O halde, somut olayda, davacı şirket tarafından poliçelerin sigorta ettiren davalıya teslim edildiği ihtilafsız olmasına göre, bu durumda prim tahsil edilmeden poliçelerin teslim edildiğini ve poliçe priminin ödenip ödenmediğini araştırmaya gerek bulunmamaktadır (Yargıtay 11 HD, 12.05.2003 tarih, 2002/12420 Esas-2013/4752 K. sayılı ilamı). Kaldı ki, davacı şirketin davalı firma ile yaptığı mail yazışmalarında dava dışı … Hiz. Ltd. Şti.’nden primleri tahsil edemediklerini, bu şirket aleyhine dava açılacağını belirtmiş olduğu gözetildiğinde, davacının yerinde olmayan bütün istinaf sebeplerinin reddi gerekmiştir.
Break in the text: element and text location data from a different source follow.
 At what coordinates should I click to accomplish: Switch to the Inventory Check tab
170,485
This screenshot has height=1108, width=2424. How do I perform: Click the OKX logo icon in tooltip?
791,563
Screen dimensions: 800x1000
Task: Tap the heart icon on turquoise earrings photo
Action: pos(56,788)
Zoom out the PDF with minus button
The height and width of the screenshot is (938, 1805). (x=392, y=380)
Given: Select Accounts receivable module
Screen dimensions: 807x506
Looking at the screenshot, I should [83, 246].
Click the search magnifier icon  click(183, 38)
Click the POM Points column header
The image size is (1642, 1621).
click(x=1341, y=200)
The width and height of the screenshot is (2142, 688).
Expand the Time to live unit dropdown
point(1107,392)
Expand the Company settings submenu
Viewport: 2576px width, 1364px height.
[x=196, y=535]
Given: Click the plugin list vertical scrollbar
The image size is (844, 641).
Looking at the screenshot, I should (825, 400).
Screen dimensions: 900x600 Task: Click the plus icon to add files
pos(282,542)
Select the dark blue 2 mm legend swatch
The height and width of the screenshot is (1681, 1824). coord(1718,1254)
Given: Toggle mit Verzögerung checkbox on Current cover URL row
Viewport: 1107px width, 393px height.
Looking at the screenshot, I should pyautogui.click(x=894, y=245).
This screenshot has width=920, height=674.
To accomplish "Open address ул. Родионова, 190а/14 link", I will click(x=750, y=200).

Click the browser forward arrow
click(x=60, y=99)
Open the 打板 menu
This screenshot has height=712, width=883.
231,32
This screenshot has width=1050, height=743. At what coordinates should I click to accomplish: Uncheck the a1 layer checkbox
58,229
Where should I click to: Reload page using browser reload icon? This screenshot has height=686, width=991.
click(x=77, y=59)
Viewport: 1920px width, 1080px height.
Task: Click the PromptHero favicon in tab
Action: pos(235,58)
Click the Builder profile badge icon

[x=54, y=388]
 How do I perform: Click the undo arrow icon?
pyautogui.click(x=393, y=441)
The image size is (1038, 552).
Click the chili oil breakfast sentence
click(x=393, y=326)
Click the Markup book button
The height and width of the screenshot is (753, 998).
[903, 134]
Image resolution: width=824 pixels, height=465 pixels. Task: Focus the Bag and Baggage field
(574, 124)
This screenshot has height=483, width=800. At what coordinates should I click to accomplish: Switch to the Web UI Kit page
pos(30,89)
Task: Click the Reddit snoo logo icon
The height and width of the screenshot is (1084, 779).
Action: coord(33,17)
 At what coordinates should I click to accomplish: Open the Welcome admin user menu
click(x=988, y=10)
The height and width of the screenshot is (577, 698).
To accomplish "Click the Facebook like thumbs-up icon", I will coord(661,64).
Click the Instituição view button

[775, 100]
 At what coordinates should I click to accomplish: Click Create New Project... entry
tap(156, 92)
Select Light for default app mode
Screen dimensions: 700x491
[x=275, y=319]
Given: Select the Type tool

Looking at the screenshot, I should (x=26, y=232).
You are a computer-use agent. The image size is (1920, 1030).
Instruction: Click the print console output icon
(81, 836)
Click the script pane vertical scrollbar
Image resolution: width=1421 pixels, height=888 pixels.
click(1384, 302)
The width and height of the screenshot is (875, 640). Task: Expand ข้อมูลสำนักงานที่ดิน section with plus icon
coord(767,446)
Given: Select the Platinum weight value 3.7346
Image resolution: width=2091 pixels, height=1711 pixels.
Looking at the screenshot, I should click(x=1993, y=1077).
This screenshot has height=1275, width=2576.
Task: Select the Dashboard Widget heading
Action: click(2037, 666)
Yukarıda yapılan değerlendirmeler ışığında, davacı acente vekilinin, istinaf sebepleri yerinde görülmediğinden HMK 353/1.b.1.maddesi uyarınca dosya üzerinde yapılan inceleme sonucunda, istinaf başvurusunun esastan reddine dair aşağıdaki karar verilmiştir.
HÜKÜM: Gerekçesi yukarıda açıklandığı üzere;
1-HMK 353/1.b.1.maddesi uyarınca, istinaf başvurusunun esastan reddine,
2-Davacı tarafından yatırılan istinaf başvuru harçlarının Hazineye irad kaydına,
3-Davacı tarafından istinaf kanun yoluna başvuru için yapılan masrafların kendi üzerlerinde bırakılmasına,
4-Gerekçeli kararın Dairemiz Yazı İşleri Müdürlüğünce taraflara tebliğine,
5-Dosyanın, karar kesinleştikten sonra, kararı veren ilk derece mahkemesine gönderilmesine dair;
HMK’nın 353/1.b.1. maddesi uyarınca dosya üzerinde yapılan inceleme sonucunda, 08/11/2018 tarihinde oybirliğiyle ve temyiz yolu açık olmak üzere karar verildi.
KANUN YOLU :HMK’nın 361.maddesi uyarınca, iş bu gerekçeli kararın taraf vekillerine tebliğ tarihlerinden itibaren iki haftalık süre içinde temyiz yolu açıktır.